Beberapa ligamen utama pada bahu meliputi ligamen korakoakromial, ligamen korakohumeral, dan ligamen glenohumeral. Ligamen-ligamen ini menghubungkan tulang skapula, klavikula, dan humerus untuk menjaga agar sendi tetap stabil saat bergerak.

Fungsi Ligamen Bahu

Ligamen pada bahu berfungsi membatasi pergerakan berlebihan dan mencegah terjadinya dislokasi bahu.

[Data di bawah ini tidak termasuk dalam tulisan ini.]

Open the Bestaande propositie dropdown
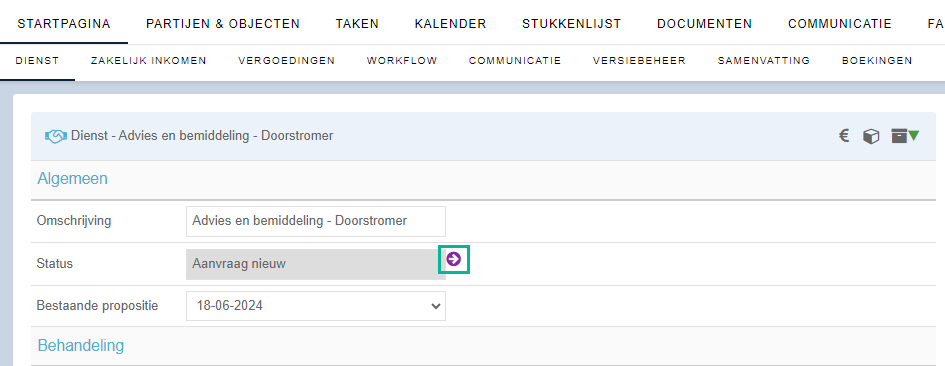 (316, 306)
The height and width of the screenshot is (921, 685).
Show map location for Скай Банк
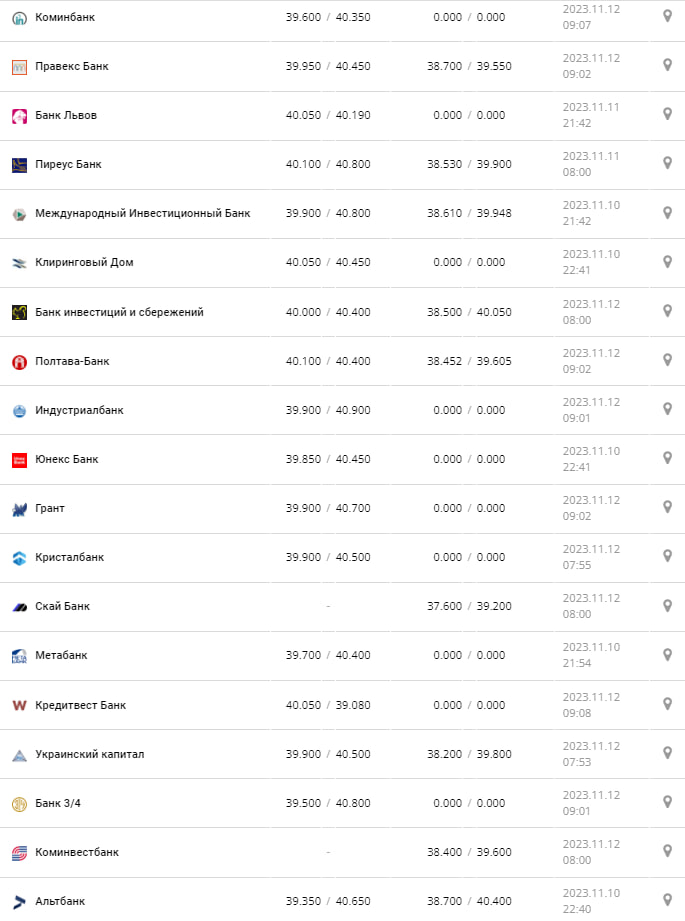click(667, 605)
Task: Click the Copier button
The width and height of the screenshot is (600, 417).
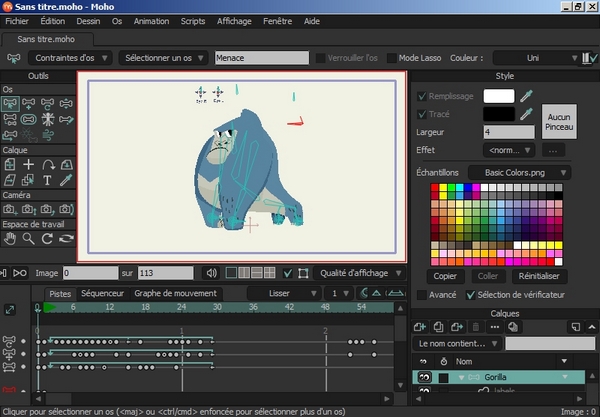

Selain itu, ligamen juga membantu menstabilkan kepala humerus pada rongga glenoid skapula saat melakukan aktivitas seperti mengangkat dan melempar.

Cedera Ligamen Bahu

Cedera pada ligamen bahu dapat berupa keseleo hingga robekan. Penanganan cedera bahu meliputi istirahat, fisioterapi, dan pada kasus berat, tindakan bedah. Pemulihan sendi bahu membutuhkan waktu dan latihan khusus agar fungsinya kembali optimal.